It does make sense to do what you're suggesting. We've experienced the same issue with memcached in that the overhead to serialize objects back and forth isn't worth using it alone for a high volume application. Having a local cache reduces load on the application side while memcached reduces load on the database side. The downside comes with the additional complexity of writing two layers of caches and maintaining cache coherency. I'd try to minimize where you need to use it.
Infinispan can store objects as instances and minimize serialization overhead, also instead of replicating the data on each node it can distribute data to make better usage of your memory, or you can limit the amount of entries to keep in memory.
You can also have it just send invalidation messages to other nodes when you update a value, instead of sending the serialized values around.
In addition, for when it still needs to serialize it uses a very efficient Marshaller instead of Java's serialization, and since version 5 you can plug in your custom Externalizers to customize the wire format of some types to give it a extra push (generally not needed, but nice to have).
In case you where looking at memcached for other reasons as well, be aware that Infinispan also "speaks" the memcached text protocol so if you have other clients around you can still integrate with it.

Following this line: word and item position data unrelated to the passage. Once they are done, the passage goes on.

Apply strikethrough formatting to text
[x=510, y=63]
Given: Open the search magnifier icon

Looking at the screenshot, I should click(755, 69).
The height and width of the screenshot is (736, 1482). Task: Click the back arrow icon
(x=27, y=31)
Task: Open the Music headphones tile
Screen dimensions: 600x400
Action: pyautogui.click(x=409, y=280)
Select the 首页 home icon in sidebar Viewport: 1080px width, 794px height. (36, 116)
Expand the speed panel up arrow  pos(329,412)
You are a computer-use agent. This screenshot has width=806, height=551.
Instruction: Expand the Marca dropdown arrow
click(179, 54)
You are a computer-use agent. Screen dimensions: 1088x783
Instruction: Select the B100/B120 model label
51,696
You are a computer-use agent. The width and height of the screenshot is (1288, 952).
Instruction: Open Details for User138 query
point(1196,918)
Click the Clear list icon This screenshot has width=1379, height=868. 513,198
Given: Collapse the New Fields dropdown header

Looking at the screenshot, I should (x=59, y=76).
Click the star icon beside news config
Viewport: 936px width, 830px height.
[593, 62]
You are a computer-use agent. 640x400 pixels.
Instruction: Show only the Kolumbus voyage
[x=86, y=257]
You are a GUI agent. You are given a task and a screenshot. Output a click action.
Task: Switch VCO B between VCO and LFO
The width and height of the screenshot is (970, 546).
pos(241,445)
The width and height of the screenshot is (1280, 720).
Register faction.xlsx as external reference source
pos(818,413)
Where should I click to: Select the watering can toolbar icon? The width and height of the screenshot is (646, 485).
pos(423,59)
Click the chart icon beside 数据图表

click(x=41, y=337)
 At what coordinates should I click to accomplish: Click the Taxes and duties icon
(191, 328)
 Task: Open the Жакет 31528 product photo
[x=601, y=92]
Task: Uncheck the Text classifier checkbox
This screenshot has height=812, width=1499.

You could pretty simply overwrite net.sf.ehcache.Cache.createDiskStore()
new Cache(..) {
protected Store createDiskStore() {
if (isDiskStore()) {
// default: return DiskStore.create(this, diskStorePath);
MemcachedStore store = new MemcachedStore(..);
getCacheConfiguration().addConfigurationListener(store);
return store;
} else {
return null;
}
}
}
MemcachedStore is a custom implementation of net.sf.ehcache.store.Store that you'll have to do yourself. That's not to trivial, but then again, starting from DiskStore shouldn't be too difficult.
You can't replace the DiskStore in ehcache because its final. You can implement a new OffHeapStore and plugin it in like that. This is how BigMemory works. There is an Apache project called DirectMemory doing the same thing.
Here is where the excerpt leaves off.